(TASK) The expected answer is a single number, namely how many lines in the data below hold the word "agent".

Stored items:
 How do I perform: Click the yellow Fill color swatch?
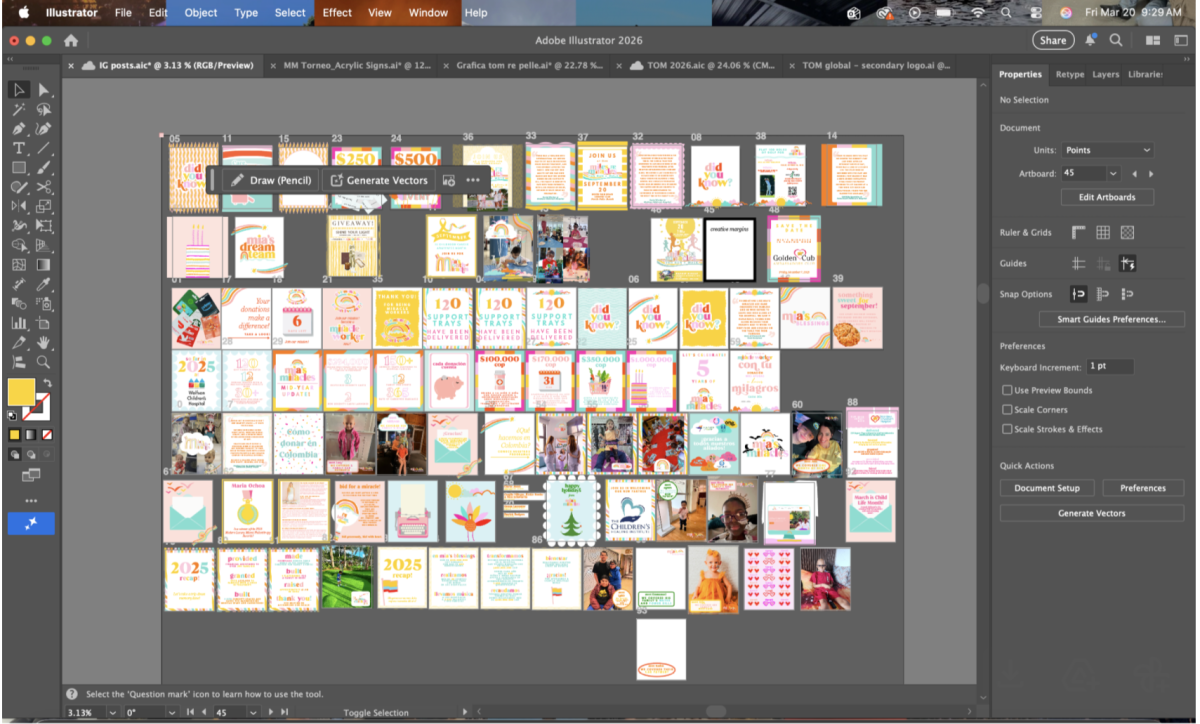click(21, 391)
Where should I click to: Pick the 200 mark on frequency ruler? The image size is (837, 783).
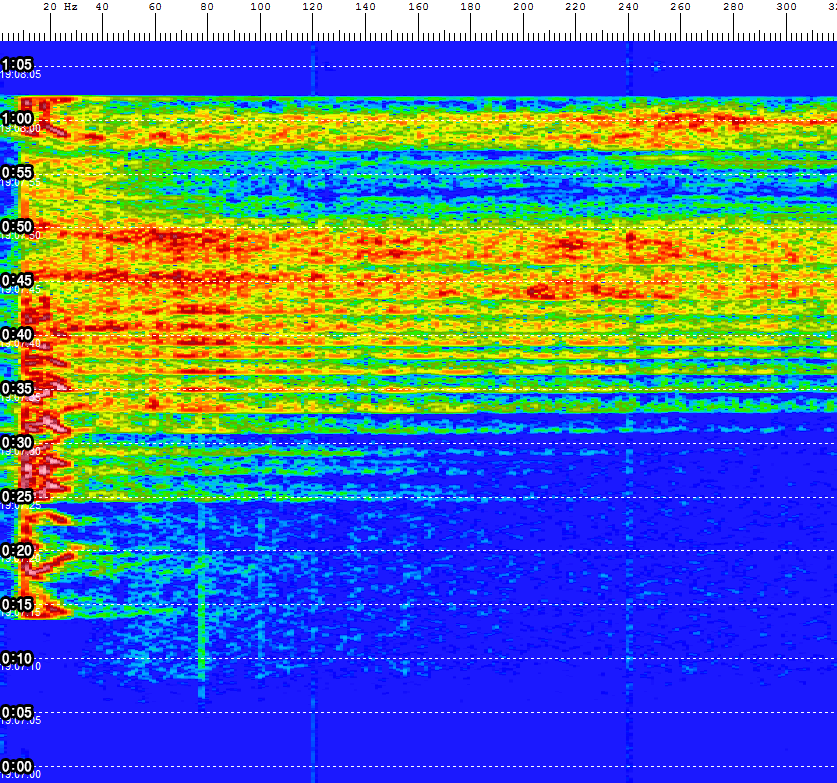(523, 7)
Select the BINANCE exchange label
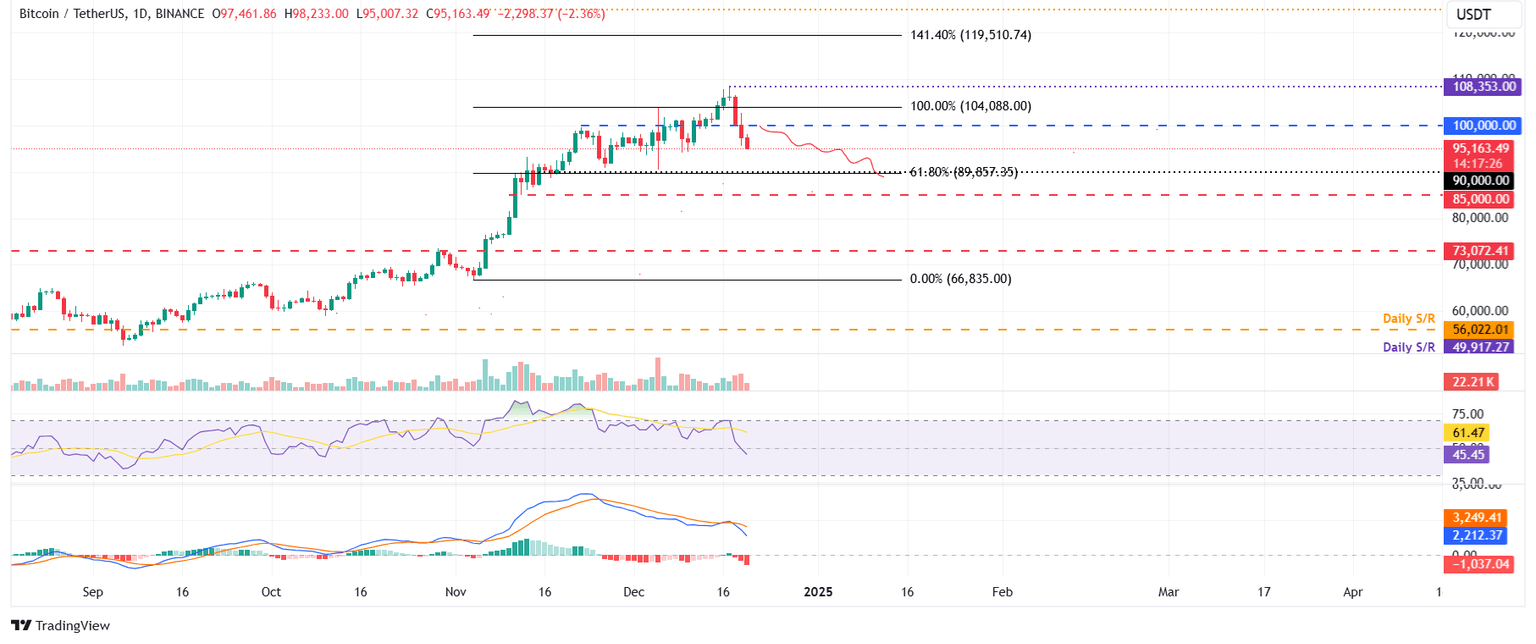The image size is (1536, 644). pos(176,14)
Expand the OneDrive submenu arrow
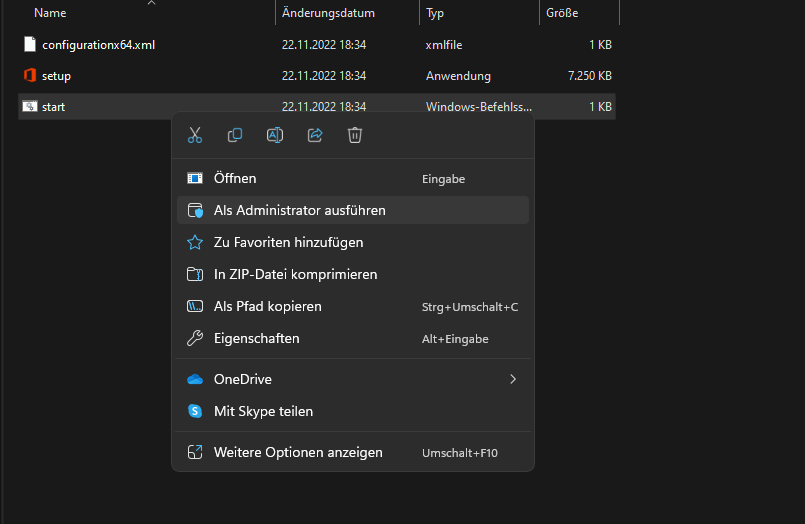Image resolution: width=805 pixels, height=524 pixels. click(513, 379)
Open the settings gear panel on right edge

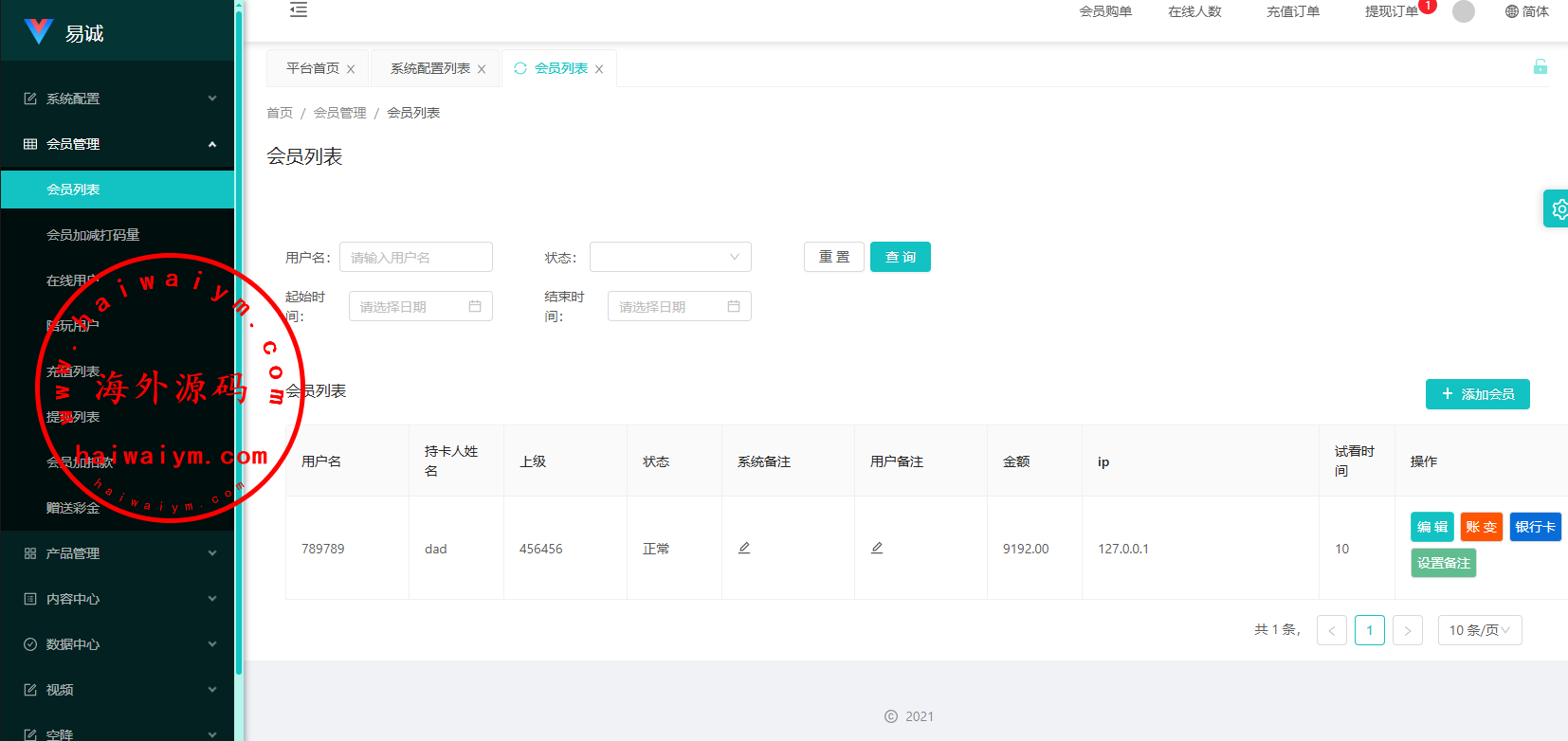coord(1558,208)
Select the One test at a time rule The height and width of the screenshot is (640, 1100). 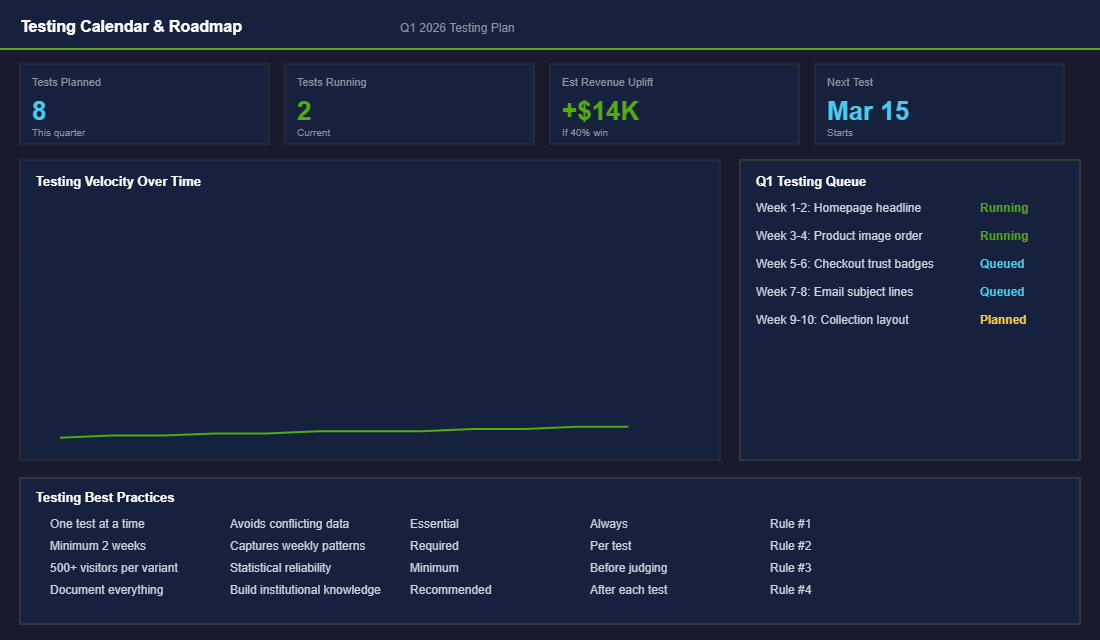[97, 523]
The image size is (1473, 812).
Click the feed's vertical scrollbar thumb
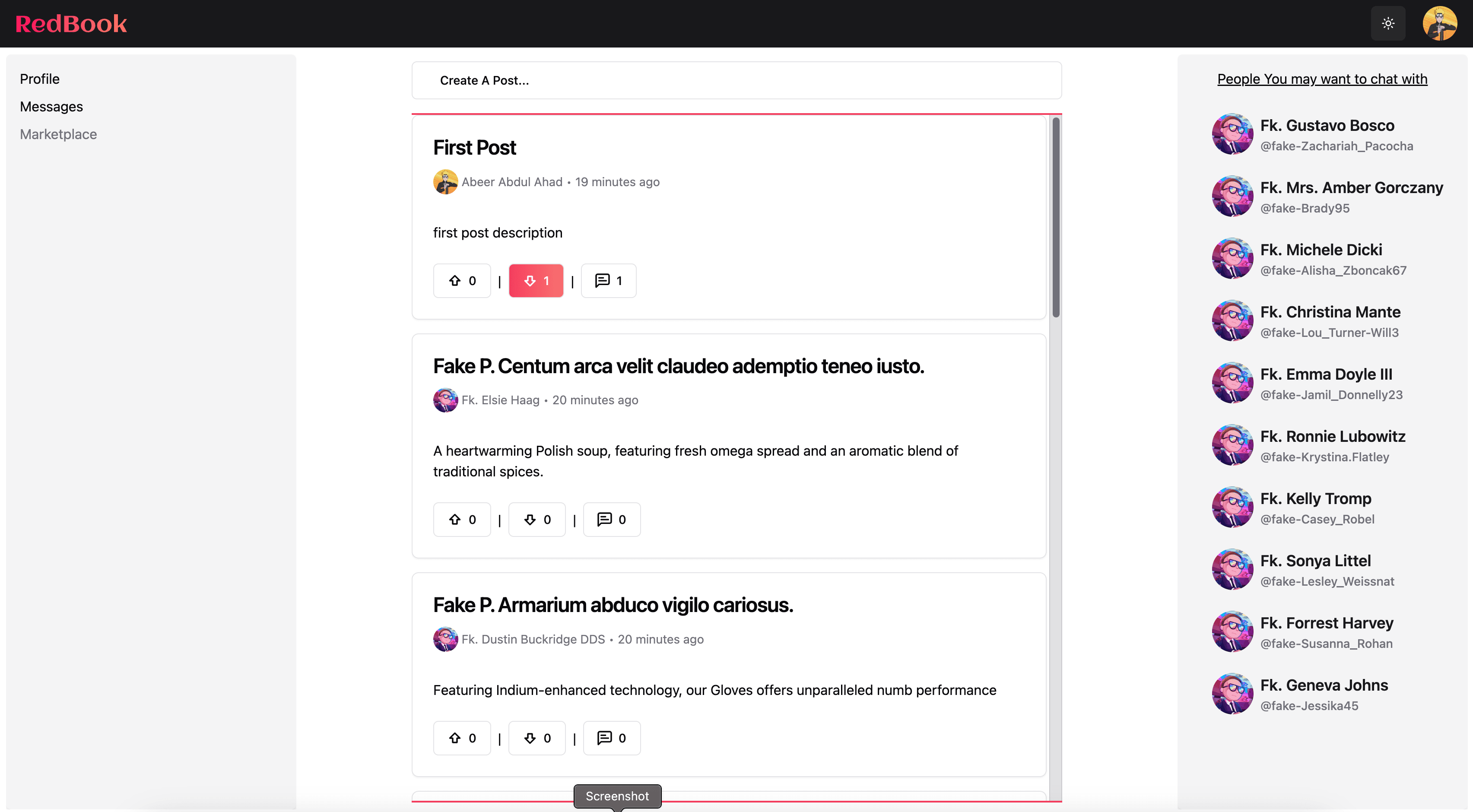click(1056, 217)
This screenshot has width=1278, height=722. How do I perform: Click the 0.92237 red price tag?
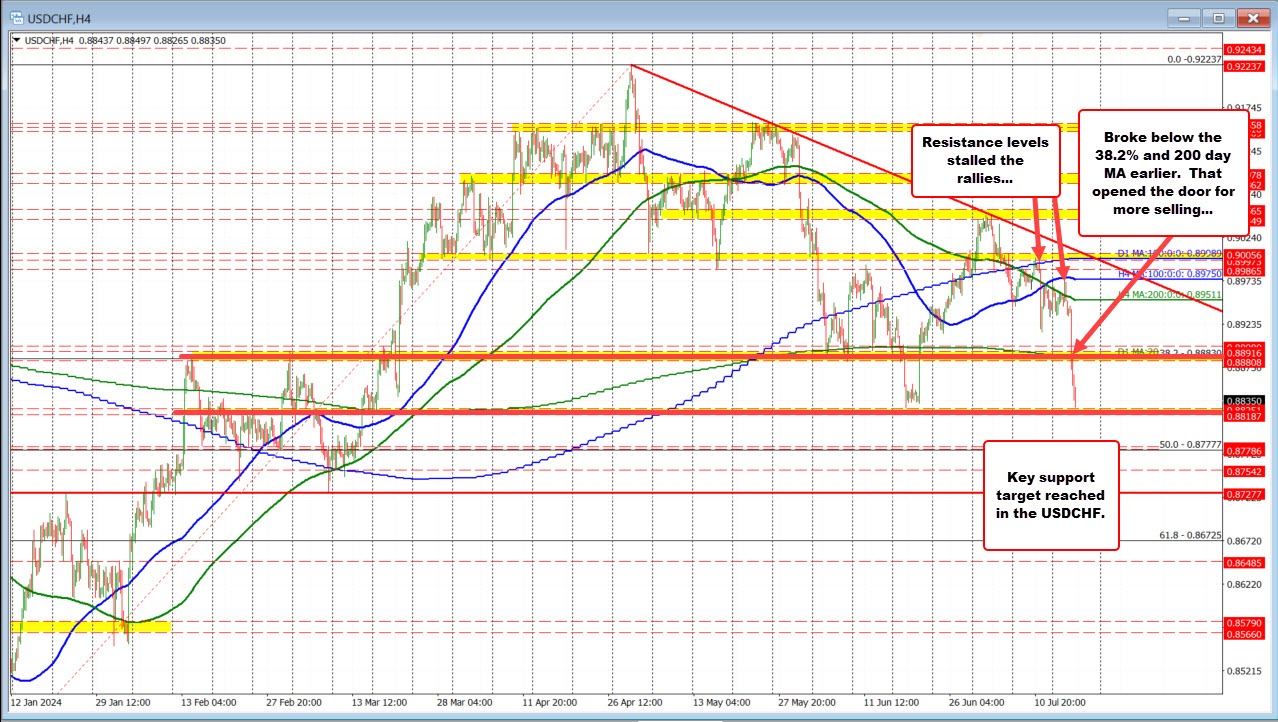tap(1249, 66)

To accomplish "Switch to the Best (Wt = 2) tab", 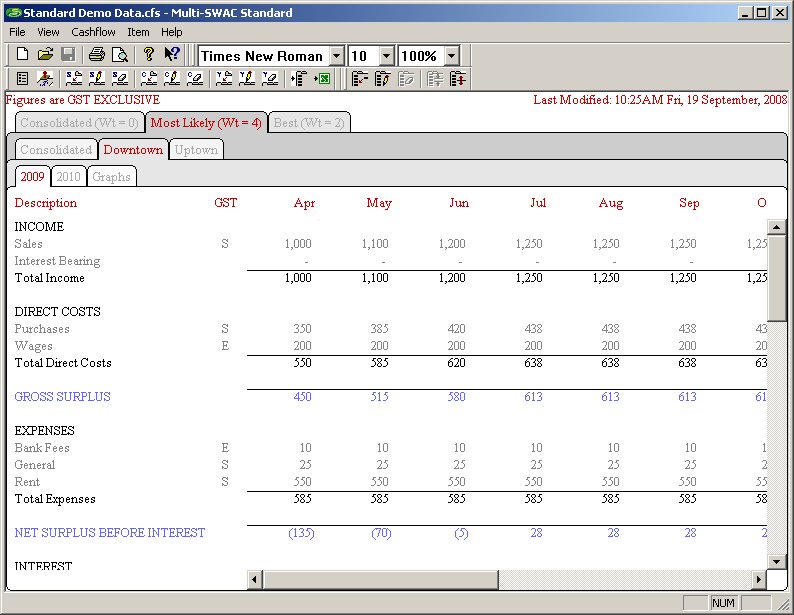I will coord(309,123).
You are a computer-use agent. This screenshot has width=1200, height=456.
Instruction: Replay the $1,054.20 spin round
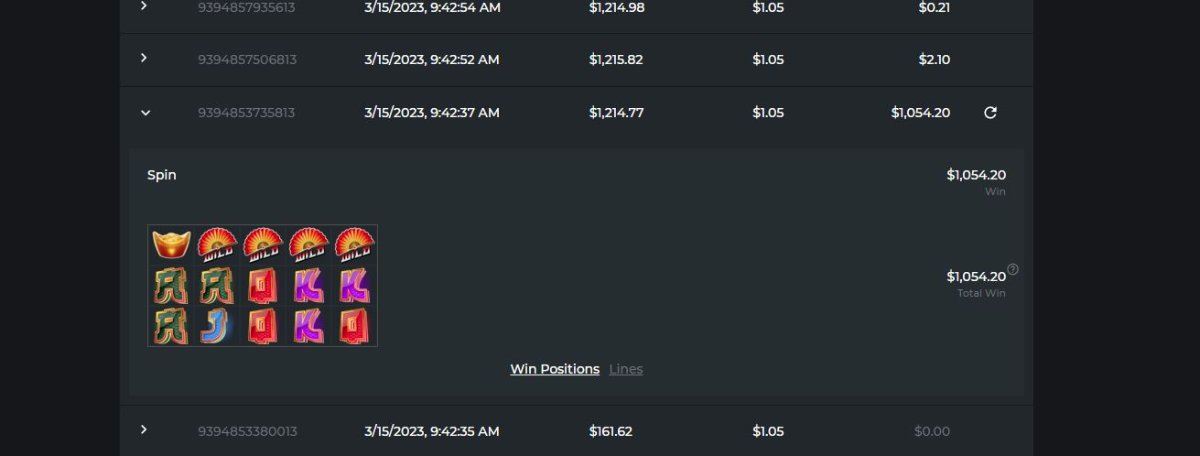990,113
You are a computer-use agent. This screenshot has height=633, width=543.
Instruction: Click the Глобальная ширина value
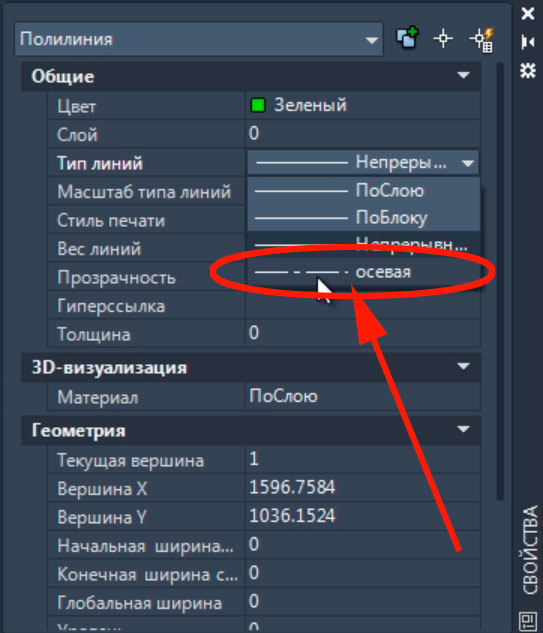click(363, 602)
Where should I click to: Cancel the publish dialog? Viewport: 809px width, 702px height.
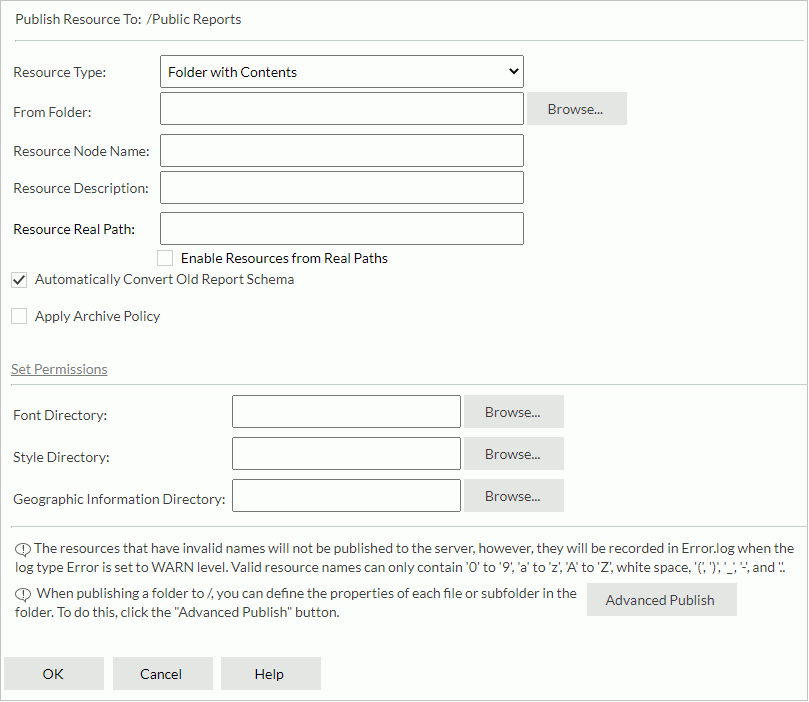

(EXERCISE ANSWER) 2